Cloud Availability Zones: 3 is the Magic Number

(originally published on LinkedIn)

"The Cloud" presents a range of new concepts and requires new ways to think about architecture, risk and redundancy. Pretty much all major cloud providers urge we all "design for failure", but there are some myths about what this really means and what effect it can have on you.

Cloud providers work in "availability zones" (AZs). Essentially, in a given region/location there will be one or more AZs, and you can spread your services across them. This is intended to give you some protection against the loss of an entire AZ by the cloud provider.

The misstep...

As a general rule, cloud providers say you should always architect your application over three AZs. That way, if an AZ fails you still have two more left, which shouldn't overly affect your application.

We see that often, architects new to the cloud will look at these sorts of statements and think that having three of everything is excessive ("that's just them trying to make money!"). In response to this, they'll architect with two AZs instead, thinking that's a suitable compromise of risk and cost. After all, they only have two on-prem datacentres, so surely this is enough, right?

A move to the cloud means you don't have to settle for some of the compromises you make when you build out on-prem.

The myths: 1. You need three of everything

Here is where the myths and legends of the cloud start to take over. Firstly, designing your architecture over three AZs almost certainly costs either nothing more, or a comparatively tiny amount more than doing so over two AZs. Designing for three AZs doesn't mean you need three of everything - in fact, far from it - for many use-cases, running two VMs (or whatever other resource) in two different AZs is more than enough redundancy. What three AZs means is that you could move one of your servers to a different AZ if you need to. This is a really important point.

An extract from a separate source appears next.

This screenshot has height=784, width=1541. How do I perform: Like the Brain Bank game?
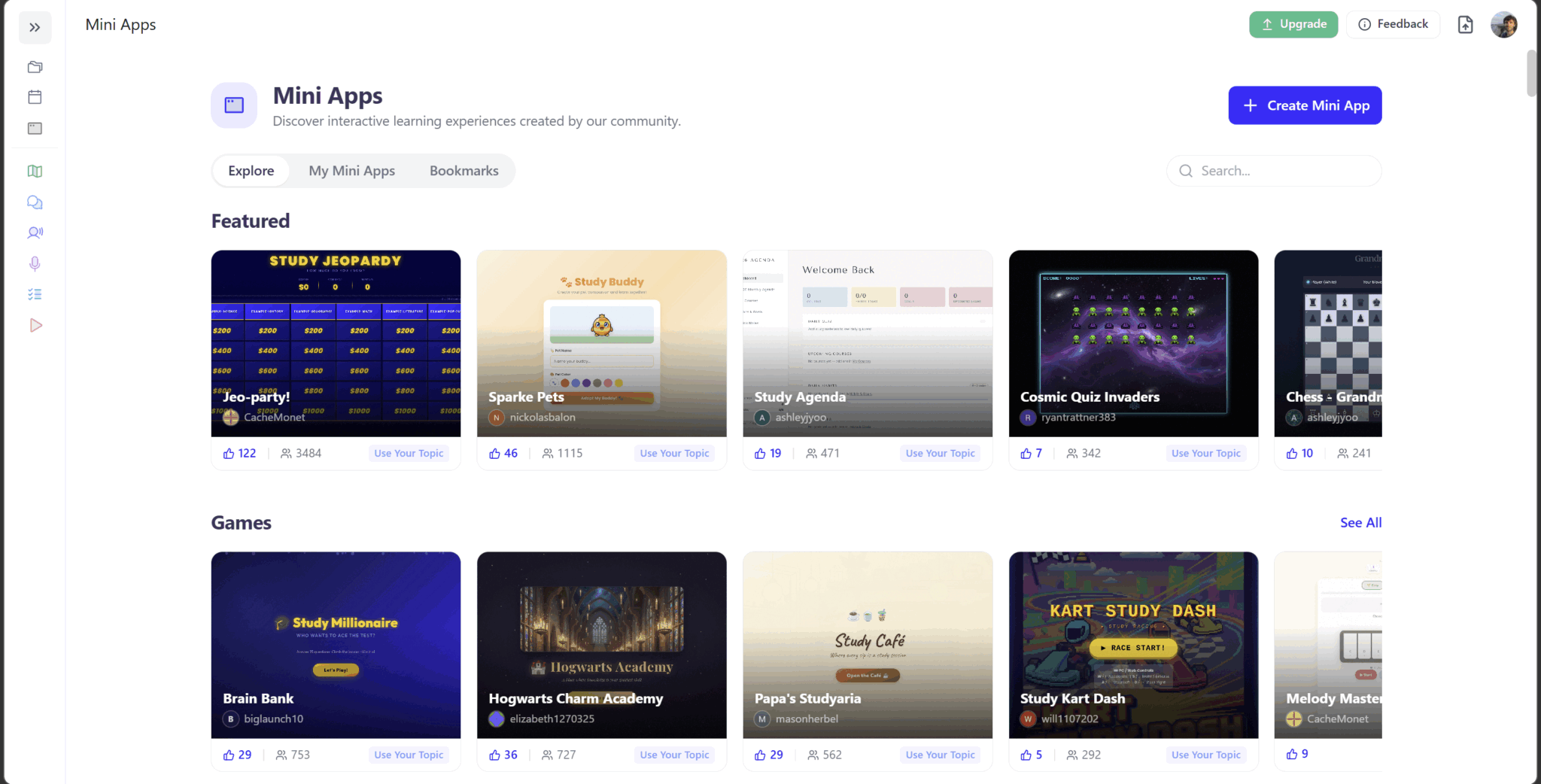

What three AZs means is that you could move one of your servers to a different AZ if you need to.

In the case of AZ failure, this may take down one of your two servers - they're in a redundant pair, so you don't actually experience any downtime, but you do have a loss of redundancy. You can recover from your loss of redundancy quite easily by simply recreating your server in the third AZ (indeed, if your server is in an Auto Scaling Group, then the cloud should do this for you completely automatically).

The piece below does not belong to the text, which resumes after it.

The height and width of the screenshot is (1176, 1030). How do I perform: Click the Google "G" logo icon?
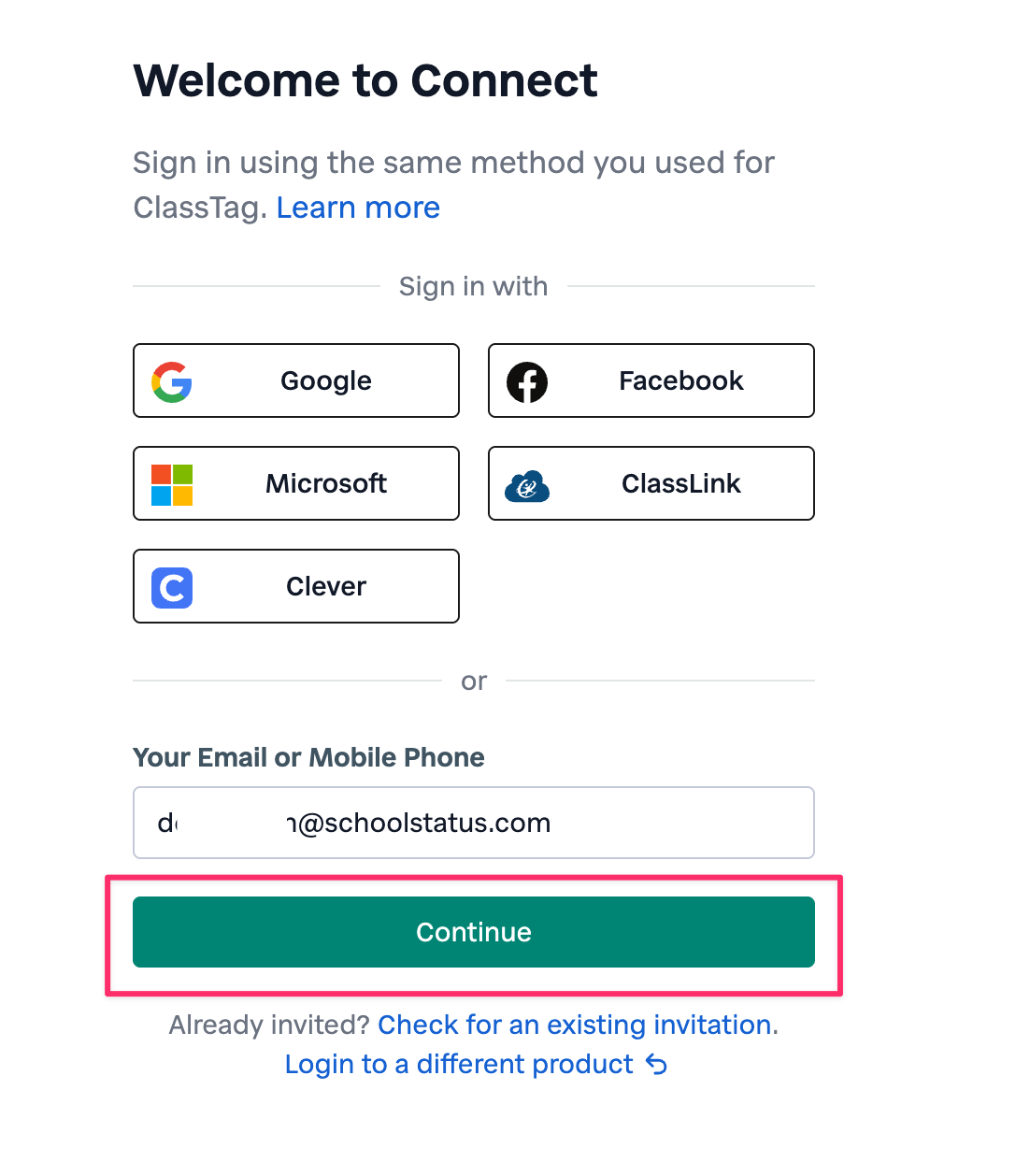(172, 381)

If you don't have three AZs, then you're in quite a bit of trouble right now. The AZ may take days/weeks or months to recover - and in some cases, may never recover (the cloud provider may just choose to close it entirely and build out a new AZ in that region - what was a,b,c may just become a,c,d). As cloud providers will tell you, there's no SLA for AZ recovery.

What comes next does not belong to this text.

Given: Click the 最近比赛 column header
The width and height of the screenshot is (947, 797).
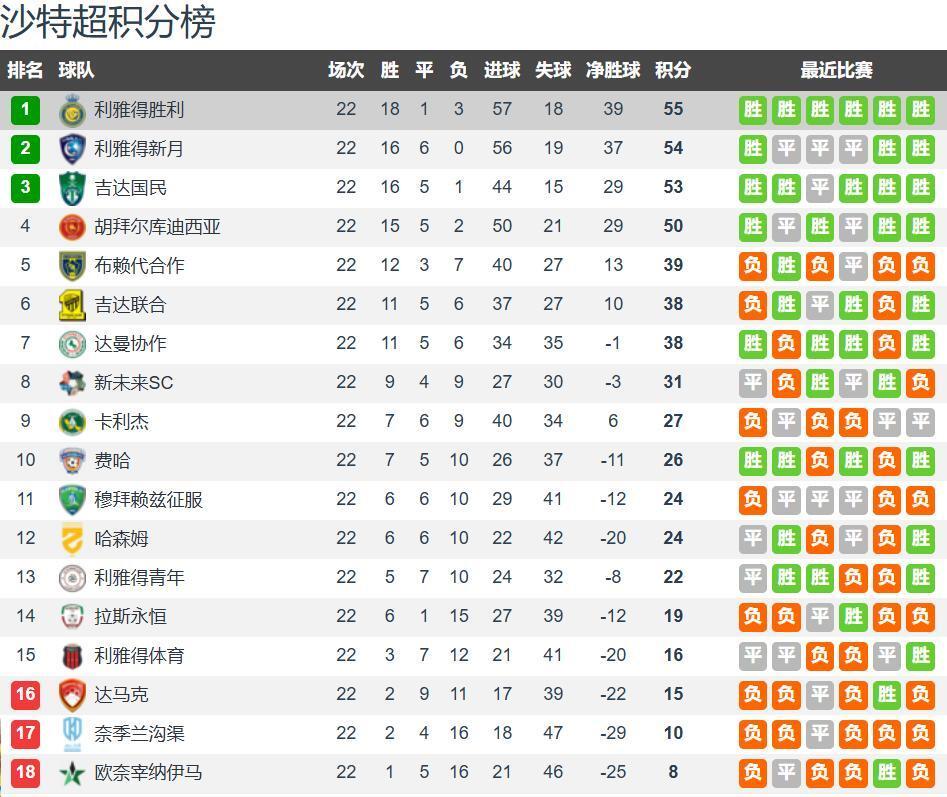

To recover from an AZ failure when you only designed for two, you're going to need to entirely rework your architecture to remove the failed AZ and add in a new one. You might think you're not bothered about a few hours of work in the unlikely event you lose an AZ. But this is likely to be tricky work that only your most experienced cloud engineers can realistically do, and there's a high chance it'll have some knock-on effect to the remaining service. Your application experts will almost certainly have to be involved too, which means cross-discipline co-ordination - by no means impossible, but many organisation struggle with this sort of thing. There isn't really a playbook for how to do any of this, so you'll be making it up as you go along. Good luck with that.

The Myths: 2. You should spread all your services over all three AZs

Just because you have three AZs doesn't automatically mean you should routinely use all three of them (especially if you're using two of everything). To understand this, we have to look at the maths of the situation. Let's say there's a one in a million chance of an AZ failing in the next month. Using just one AZ means you're at risk of a failure to the tune of 1:1000000. Using two AZs means you're at risk to 2:1000000, and so on. Using more AZs increases the likelihood of a failure (of course, if you're spread over multiple AZs, you can recover from failure easily, but the chances of a failure are actually higher).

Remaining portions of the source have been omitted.